--- Material shown ---
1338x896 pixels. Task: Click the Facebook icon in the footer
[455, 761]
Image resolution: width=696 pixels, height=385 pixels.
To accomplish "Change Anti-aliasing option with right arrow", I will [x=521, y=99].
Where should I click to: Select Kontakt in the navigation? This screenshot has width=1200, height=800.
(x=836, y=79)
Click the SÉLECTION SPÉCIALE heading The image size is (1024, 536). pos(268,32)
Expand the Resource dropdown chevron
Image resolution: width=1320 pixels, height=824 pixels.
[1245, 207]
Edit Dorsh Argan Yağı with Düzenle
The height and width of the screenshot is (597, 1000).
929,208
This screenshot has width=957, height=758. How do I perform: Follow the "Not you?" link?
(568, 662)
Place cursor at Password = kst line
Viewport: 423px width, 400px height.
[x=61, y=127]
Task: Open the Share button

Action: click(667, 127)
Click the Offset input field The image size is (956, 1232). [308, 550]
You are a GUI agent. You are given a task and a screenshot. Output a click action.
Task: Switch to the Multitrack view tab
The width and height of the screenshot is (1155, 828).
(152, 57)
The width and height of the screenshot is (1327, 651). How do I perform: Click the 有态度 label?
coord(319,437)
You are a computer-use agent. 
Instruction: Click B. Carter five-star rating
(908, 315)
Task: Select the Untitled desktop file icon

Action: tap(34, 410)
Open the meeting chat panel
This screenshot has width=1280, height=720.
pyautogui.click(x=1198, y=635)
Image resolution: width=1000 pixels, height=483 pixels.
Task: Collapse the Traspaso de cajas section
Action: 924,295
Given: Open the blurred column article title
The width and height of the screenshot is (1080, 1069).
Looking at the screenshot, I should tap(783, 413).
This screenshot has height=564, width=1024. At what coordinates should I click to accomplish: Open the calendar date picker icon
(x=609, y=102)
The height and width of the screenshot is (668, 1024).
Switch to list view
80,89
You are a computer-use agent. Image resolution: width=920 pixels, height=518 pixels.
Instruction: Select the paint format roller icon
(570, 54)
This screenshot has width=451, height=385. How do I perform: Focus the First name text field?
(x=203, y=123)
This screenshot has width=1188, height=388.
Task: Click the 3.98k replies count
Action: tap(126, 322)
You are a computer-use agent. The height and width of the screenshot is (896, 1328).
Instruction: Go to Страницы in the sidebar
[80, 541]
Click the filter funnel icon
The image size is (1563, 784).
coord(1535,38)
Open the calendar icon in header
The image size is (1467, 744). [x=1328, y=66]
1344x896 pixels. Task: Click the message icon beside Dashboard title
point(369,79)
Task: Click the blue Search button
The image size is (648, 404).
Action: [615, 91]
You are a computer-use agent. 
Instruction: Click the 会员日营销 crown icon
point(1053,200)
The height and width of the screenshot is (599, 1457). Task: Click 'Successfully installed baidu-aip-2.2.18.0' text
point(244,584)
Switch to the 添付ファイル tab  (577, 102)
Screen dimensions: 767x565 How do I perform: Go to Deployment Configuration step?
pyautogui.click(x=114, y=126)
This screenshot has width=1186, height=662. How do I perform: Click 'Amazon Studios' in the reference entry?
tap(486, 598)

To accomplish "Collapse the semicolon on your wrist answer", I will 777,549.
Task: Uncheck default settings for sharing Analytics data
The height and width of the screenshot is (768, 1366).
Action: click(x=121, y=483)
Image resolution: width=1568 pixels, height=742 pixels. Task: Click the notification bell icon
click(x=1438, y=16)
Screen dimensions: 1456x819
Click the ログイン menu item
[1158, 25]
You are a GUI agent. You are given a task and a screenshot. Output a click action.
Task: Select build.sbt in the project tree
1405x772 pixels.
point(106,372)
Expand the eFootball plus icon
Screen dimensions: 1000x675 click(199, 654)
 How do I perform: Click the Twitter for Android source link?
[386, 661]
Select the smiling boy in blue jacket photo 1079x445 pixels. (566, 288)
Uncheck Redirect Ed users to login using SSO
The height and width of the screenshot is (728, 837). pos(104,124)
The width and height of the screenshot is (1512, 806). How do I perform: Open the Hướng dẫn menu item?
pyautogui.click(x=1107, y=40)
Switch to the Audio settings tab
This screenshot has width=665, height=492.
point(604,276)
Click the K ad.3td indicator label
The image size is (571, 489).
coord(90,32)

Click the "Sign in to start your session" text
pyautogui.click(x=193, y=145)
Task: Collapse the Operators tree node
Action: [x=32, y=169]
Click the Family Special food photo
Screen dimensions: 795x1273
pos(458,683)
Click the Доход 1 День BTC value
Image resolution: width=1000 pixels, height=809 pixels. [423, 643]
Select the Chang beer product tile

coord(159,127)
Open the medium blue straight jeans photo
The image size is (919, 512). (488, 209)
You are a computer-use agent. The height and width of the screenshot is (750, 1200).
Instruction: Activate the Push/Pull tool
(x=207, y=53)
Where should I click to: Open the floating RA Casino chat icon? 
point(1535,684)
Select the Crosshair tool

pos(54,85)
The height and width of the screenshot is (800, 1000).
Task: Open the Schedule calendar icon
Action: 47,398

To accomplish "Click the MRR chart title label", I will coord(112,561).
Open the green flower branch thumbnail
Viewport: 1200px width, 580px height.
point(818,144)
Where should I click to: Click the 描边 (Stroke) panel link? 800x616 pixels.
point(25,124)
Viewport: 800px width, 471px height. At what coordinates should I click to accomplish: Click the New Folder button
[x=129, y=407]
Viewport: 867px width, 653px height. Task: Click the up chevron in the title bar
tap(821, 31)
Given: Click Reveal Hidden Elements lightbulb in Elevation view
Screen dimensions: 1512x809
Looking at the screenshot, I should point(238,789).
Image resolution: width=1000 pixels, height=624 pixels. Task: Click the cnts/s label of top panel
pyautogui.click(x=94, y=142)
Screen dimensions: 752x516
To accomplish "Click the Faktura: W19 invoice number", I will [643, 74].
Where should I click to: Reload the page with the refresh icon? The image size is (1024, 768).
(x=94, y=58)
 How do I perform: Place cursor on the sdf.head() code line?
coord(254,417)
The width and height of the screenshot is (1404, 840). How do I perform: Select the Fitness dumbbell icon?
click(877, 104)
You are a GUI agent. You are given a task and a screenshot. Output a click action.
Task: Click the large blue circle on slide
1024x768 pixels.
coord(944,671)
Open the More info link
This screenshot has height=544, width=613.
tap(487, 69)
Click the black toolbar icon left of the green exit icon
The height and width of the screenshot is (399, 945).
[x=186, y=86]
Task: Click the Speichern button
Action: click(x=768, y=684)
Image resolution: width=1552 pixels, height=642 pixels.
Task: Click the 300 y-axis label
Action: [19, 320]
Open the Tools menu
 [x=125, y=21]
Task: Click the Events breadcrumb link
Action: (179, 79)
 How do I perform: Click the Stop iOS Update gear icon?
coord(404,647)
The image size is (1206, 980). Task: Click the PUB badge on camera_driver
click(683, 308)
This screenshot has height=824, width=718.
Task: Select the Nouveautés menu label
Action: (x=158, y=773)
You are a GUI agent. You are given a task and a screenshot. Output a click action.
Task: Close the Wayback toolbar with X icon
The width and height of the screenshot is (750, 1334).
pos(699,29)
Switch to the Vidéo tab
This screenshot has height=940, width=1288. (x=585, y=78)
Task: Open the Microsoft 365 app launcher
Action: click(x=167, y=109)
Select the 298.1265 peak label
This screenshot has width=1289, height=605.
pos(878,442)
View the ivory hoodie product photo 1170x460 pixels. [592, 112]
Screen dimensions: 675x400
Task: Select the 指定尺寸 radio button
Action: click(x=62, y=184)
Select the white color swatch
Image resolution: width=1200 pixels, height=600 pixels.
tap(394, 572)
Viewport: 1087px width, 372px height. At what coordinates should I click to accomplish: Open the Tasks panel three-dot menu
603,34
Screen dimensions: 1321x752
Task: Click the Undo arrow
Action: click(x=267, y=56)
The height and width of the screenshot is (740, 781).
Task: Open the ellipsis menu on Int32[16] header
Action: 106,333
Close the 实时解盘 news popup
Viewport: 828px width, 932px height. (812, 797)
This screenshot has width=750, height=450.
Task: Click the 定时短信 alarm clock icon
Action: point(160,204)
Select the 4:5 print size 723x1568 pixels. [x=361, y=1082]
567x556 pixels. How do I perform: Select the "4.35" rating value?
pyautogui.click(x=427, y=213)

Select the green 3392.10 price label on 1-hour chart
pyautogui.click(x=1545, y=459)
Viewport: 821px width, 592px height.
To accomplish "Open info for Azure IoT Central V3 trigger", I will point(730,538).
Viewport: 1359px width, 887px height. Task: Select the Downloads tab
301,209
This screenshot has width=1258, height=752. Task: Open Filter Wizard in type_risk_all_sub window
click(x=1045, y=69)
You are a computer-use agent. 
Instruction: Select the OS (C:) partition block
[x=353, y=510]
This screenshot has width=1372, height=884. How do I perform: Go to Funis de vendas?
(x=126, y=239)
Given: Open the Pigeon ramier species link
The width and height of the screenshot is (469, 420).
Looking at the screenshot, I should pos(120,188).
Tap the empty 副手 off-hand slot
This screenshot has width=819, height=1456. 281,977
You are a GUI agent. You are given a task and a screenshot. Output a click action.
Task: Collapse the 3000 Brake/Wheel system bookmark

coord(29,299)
---
> **Exercise requirements**: What the task asks for is a word-for-word repeat of the lines above, from the first through the one containing "Edit Dorsh Argan Yağı with Düzenle".

> **Response for this exercise**:
1338x896 pixels. Task: Click the Facebook icon in the footer
[455, 761]
Image resolution: width=696 pixels, height=385 pixels.
To accomplish "Change Anti-aliasing option with right arrow", I will [x=521, y=99].
Where should I click to: Select Kontakt in the navigation? This screenshot has width=1200, height=800.
(x=836, y=79)
Click the SÉLECTION SPÉCIALE heading The image size is (1024, 536). pos(268,32)
Expand the Resource dropdown chevron
Image resolution: width=1320 pixels, height=824 pixels.
[1245, 207]
Edit Dorsh Argan Yağı with Düzenle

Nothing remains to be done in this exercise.